Il modello proposto è abbastanza semplice. Sulla base di un accordo sindacale le imprese possono avviare corsi di qualificazione dei propri dipendenti e otterranno un rimborso pari al costo delle giornate che il dipendente dedica alla formazione. I fondi distanziati non sono molti, ma si comprende che, qualora vi fossero risultati postivi, saranno impegnati nuovi fondi il prossimo anno. Peccato che il limite temporale per l’uso di questi fondi è il 31/12 e il decreto attuativo è uscito solo da pochi giorni.
Inoltre, una semplice domanda (sono questi aiuti di stato?) può bloccare l’iter di tutto grazie all’insipienza di qualche burocrate. L’esempio rende evidente quanto sia indispensabile operare per una reale semplificazione della burocrazia e perché i provvedimenti siano scritti in forma operativa.
Solo così potremo rispondere al giudizio negativo che l’ultimo numero dell’Economist dà sull’Italia.

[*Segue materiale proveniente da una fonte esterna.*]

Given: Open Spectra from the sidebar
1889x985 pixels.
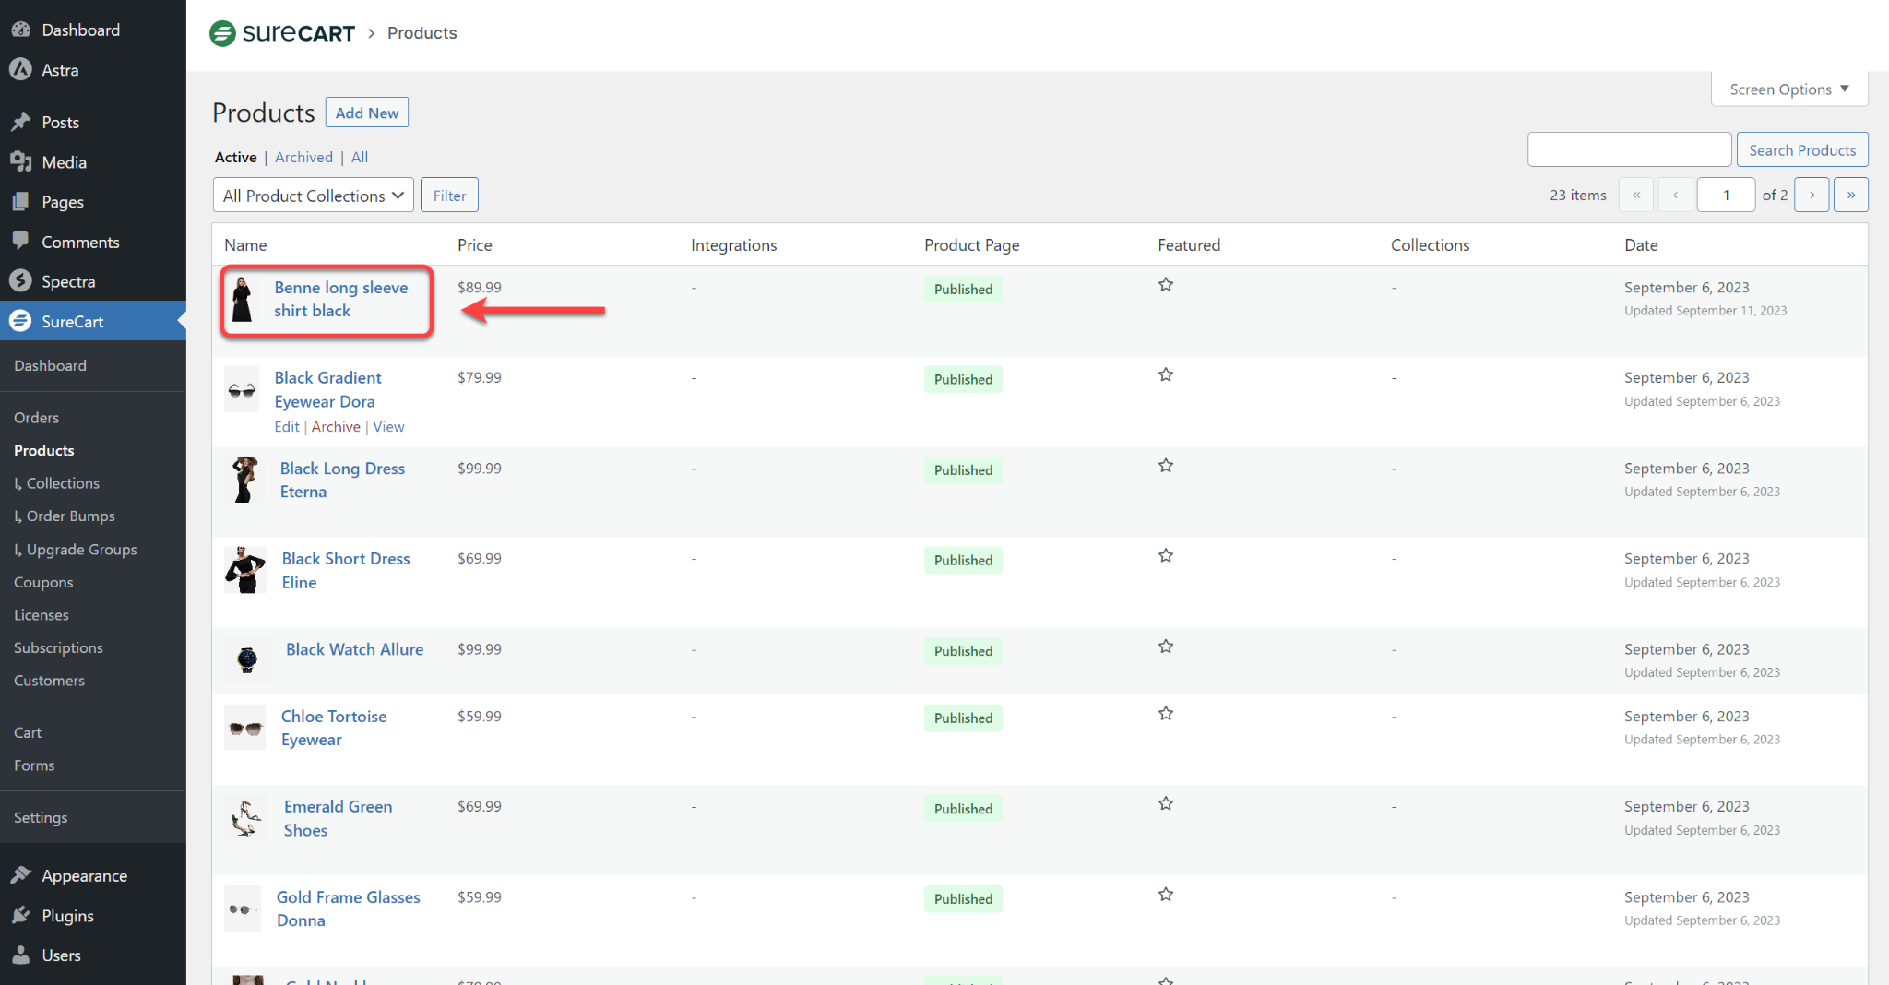Looking at the screenshot, I should point(68,281).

Risultiamo come sistema Paese al 58° posto della classifica dei Paesi dove fare business. Ciò soprattutto perché siamo 97esimi per i tempi dei permessi a costruire, 98esimi per i tempi di apertura di nuove attività, 122esimi per rispetto dei contratti e per il diritto al risarcimento e 120esimi per semplicità delle norme fiscali. Ecco perché le priorità per il piano di investimenti post Covid deve partire dalla semplificazione delle norme e per fare forti investimenti sulle infrastrutture fisiche e legali.
Scegliendo di proseguire con la scelta di dare priorità al salvataggio di aziende decotte (vedi Alitalia) facciamo del male a noi stessi oggi e pregiudichiamo il futuro del Paese.